On reaching the county town, Dorothy and her lover parted—one to act as chief mourner in a solemn and useless pageant, which the good sense of mankind ought to banish from the earth, with all its artificial trappings and hired mourners; the other to visit that grave of the living, a prison, and carry hope and comfort to the care-worn heart of the victim of a cruel and oppressive law, which demands of a man to pay his debts, while it deprives him of the chance of doing so.

Following the directions she had received from Gerard, Dorothy went first to Mr. Hodson, and learned from him that the debt for which her foster-father was in gaol, had been settled by her lover; that everything had been satisfactorily arranged with the other creditors, Rushmere having concluded to sell Heath Farm to Mr. Fitzmorris for the sum of two thousand pounds, which would pay all the demands upon the estate, and leave the old man at liberty.

The dry man of business was much struck by the extraordinary beauty of the young lady, who had deigned to visit his dusty office in behalf of the prisoner, and being a widower of some years' standing, without any incumbrance in the shape of children, it struck him that so charming a girl would make him an excellent second wife.

With this wise project in his head, he cross-questioned her very closely, on their way to the gaol, as to her parentage and station, to all which questions she gave such frank and straightforward answers, that he soon became acquainted with her private history.

Mr.
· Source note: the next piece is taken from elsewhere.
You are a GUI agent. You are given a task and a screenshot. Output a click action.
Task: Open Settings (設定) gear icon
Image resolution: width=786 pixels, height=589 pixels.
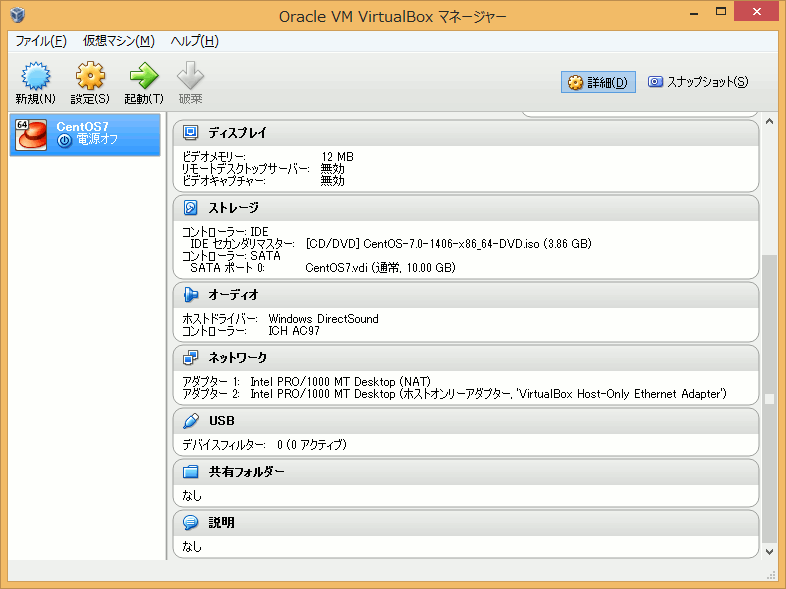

Hodson had been employed to make old Mrs. Knight's will, and well remembered the remarkable clause it contained with regard to the child of the poor vagrant found on the Heath, which, if proofs could be actually obtained that Dorothy was the daughter of Alice Knight, whether legitimately or illegitimately, would entitle her to a fortune of thirty thousand pounds, with all its immense accumulations of interest and compound interest, for so many years.

It was a case worth looking into.

The old woman's death-bed confession, which had been made in his presence, to Mr. Martin, fully established a fact only known to them—that the conscience-stricken murderess of the mother had discovered in the corpse of the poor vagrant, her grandchild; so that all that was now required to entitle her child to inherit this large fortune was the registration of its birth. If it had taken place in any workhouse, or public charitable institution, this might be obtained by offering suitable rewards, without the said Alice Knight had adopted a fictitious name.

As the light began gradually to dawn upon his mind that this lovely girl was no other than Mrs. Knight's heiress, he rubbed his hands gleefully together, and told his fair visitor, that if she made him her friend, he might be able to put her in the way of obtaining a handsome fortune.